Step-by-Step Walkthrough
Step 1. Install Dependencies
pip install langgraph langchain openai
Set up your environment key:
export OPENAI_API_KEY=YOUR_API_KEY
Step 2. Import Core Components
from langgraph.graph import StateGraph, END, START
from langchain.chat_models import ChatOpenAI
Step 3. Define Graph State
Each node can read from and write to a shared state.
class GraphState:
def __init__(self, query, context=None):
self.query = query
self.context = context or []
Step 4. Create Nodes
Define two example nodes — one for answering questions and another for summarizing.
llm = ChatOpenAI(model="gpt-4o-mini")
def answer_node(state):
response = llm.invoke(f"Answer the query: {state.query}")
state.context.append({"answer": response})
return state
def summary_node(state):
summary = llm.invoke(f"Summarize the conversation: {state.context}")
state.context.append({"summary": summary})
return state
Step 5. Construct the Graph
graph = StateGraph(GraphState)
graph.add_node("answer", answer_node)
graph.add_node("summary", summary_node)
graph.add_edge(START, "answer")
graph.add_edge("answer", "summary")
graph.add_edge("summary", END)
Step 6. Compile and Run
app = graph.compile()
result = app.invoke(GraphState("What is LangGraph?"))
print(result.context[-1]["summary"])
Mermaid Diagram: LangGraph Flow
![langgraph-agentic-flow-hero]()
Use Cases / Scenarios
Conversational Agents: Manage multi-turn dialogue while maintaining memory.
Tool-Using Agents: Dynamically decide which tools to call (e.g., calculators, web search).
Multi-Agent Systems: Coordinate specialized sub-agents (e.g., planner, executor, summarizer).
RAG Pipelines: Combine retrieval nodes with generation nodes.
Data Processing: Create deterministic pipelines mixing ML models and logic nodes.
Limitations / Considerations
Debugging complexity: Graph execution makes debugging harder than sequential chains.
Latency: Parallelism can improve speed, but may cause unpredictable timing.
State consistency: Improper updates can corrupt shared memory.
Scalability: Large graphs require resource orchestration.
Fixes and Troubleshooting
Issue | Cause | Solution |
---|
Node not executing | Missing edge definition | Check for unconnected nodes |
Incorrect state propagation | Mutable object overwriting | Deep copy the state before updates |
Model rate limit | Excessive parallel LLM calls | Add throttling or caching |
Unexpected results | Missing control edges | Verify directional logic between nodes |
Sample Workflow JSON
{
"workflow": {
"nodes": [
{"id": "answer", "function": "answer_node"},
{"id": "summary", "function": "summary_node"}
],
"edges": [
{"from": "START", "to": "answer"},
{"from": "answer", "to": "summary"},
{"from": "summary", "to": "END"}
],
"state": {
"query": "Explain LangGraph",
"context": []
}
}
}
FAQs
Q1: Is LangGraph part of LangChain?
Yes. LangGraph is developed by the LangChain team as an extension library for graph-based orchestration.

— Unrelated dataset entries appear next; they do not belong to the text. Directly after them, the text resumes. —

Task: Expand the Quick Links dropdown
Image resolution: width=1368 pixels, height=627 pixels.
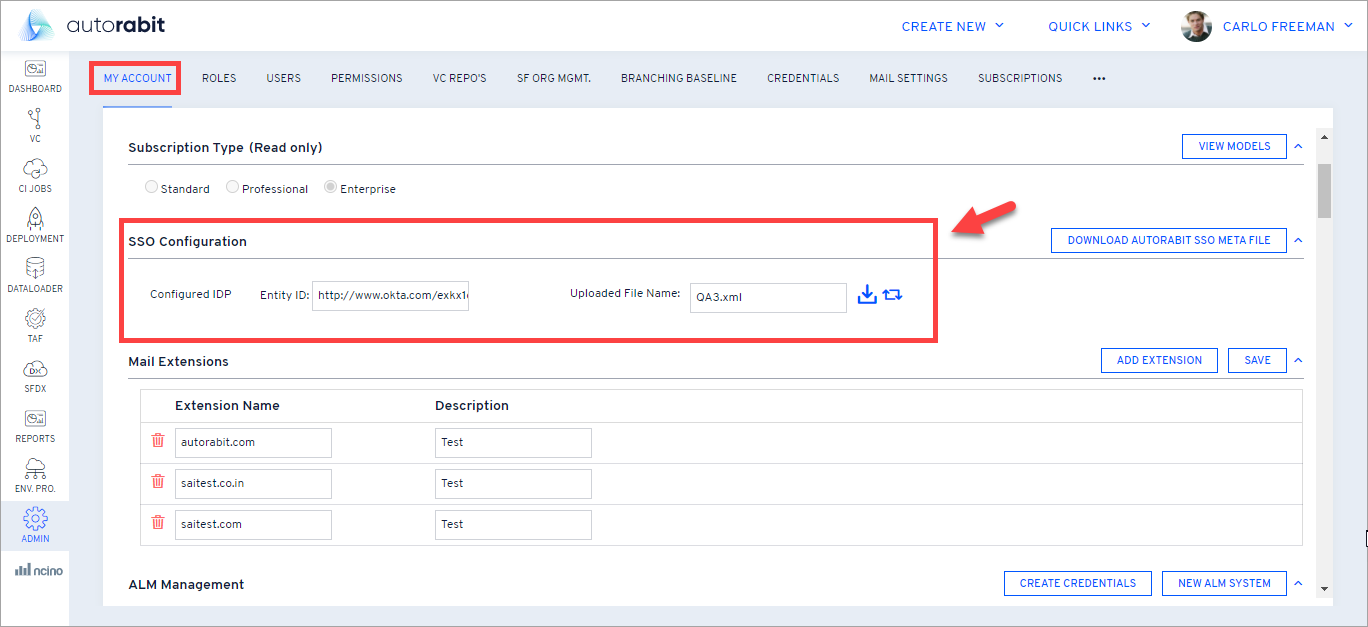Action: pyautogui.click(x=1099, y=27)
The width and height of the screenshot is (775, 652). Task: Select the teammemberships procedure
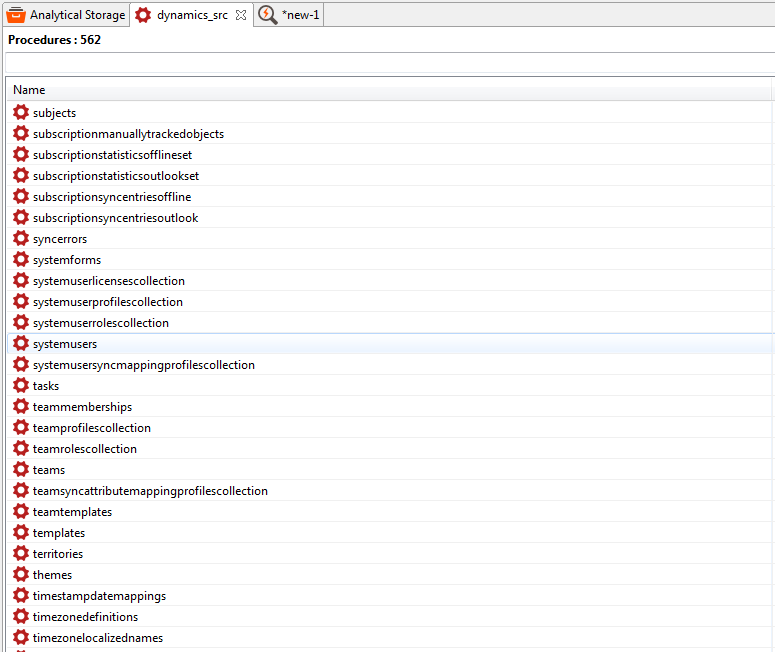coord(82,407)
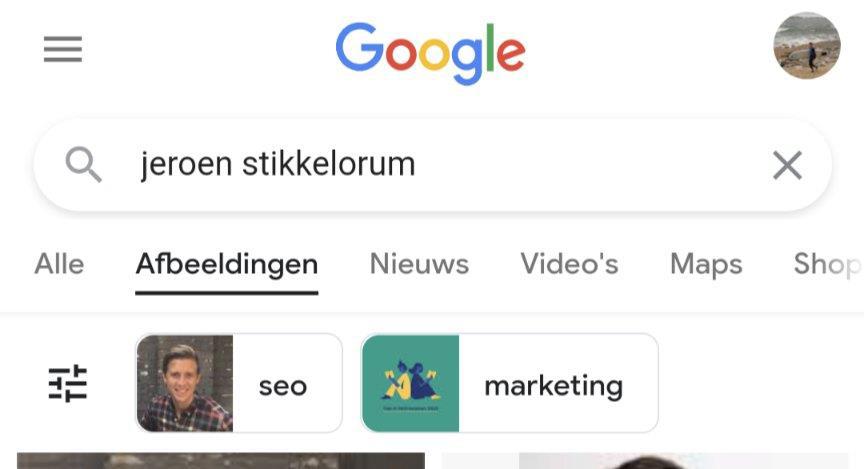Click the marketing chip green illustration
Viewport: 864px width, 469px height.
coord(411,383)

Q2: Can I run LangGraph asynchronously?
Yes. The invoke_async()
method allows concurrent graph node execution.
Q3: Does LangGraph support external APIs or tools?
Yes. You can integrate any LangChain Tool
or external function as a node.
Q4: What is the difference between LangGraph and LangChain Expression Language (LCEL)?

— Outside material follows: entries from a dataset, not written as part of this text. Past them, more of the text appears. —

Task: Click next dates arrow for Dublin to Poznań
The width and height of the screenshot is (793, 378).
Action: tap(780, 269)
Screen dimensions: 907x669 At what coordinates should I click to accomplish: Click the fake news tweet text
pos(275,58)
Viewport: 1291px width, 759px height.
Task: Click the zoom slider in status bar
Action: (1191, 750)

LCEL is for linear chaining, while LangGraph supports branching, merging, and looping workflows.
References
Conclusion
LangGraph transforms the way developers build AI systems by introducing a graph-based paradigm for agentic workflows. It extends LangChain’s modular power with memory, concurrency, and control flow, making it ideal for advanced AI applications like planning agents and retrieval-augmented systems.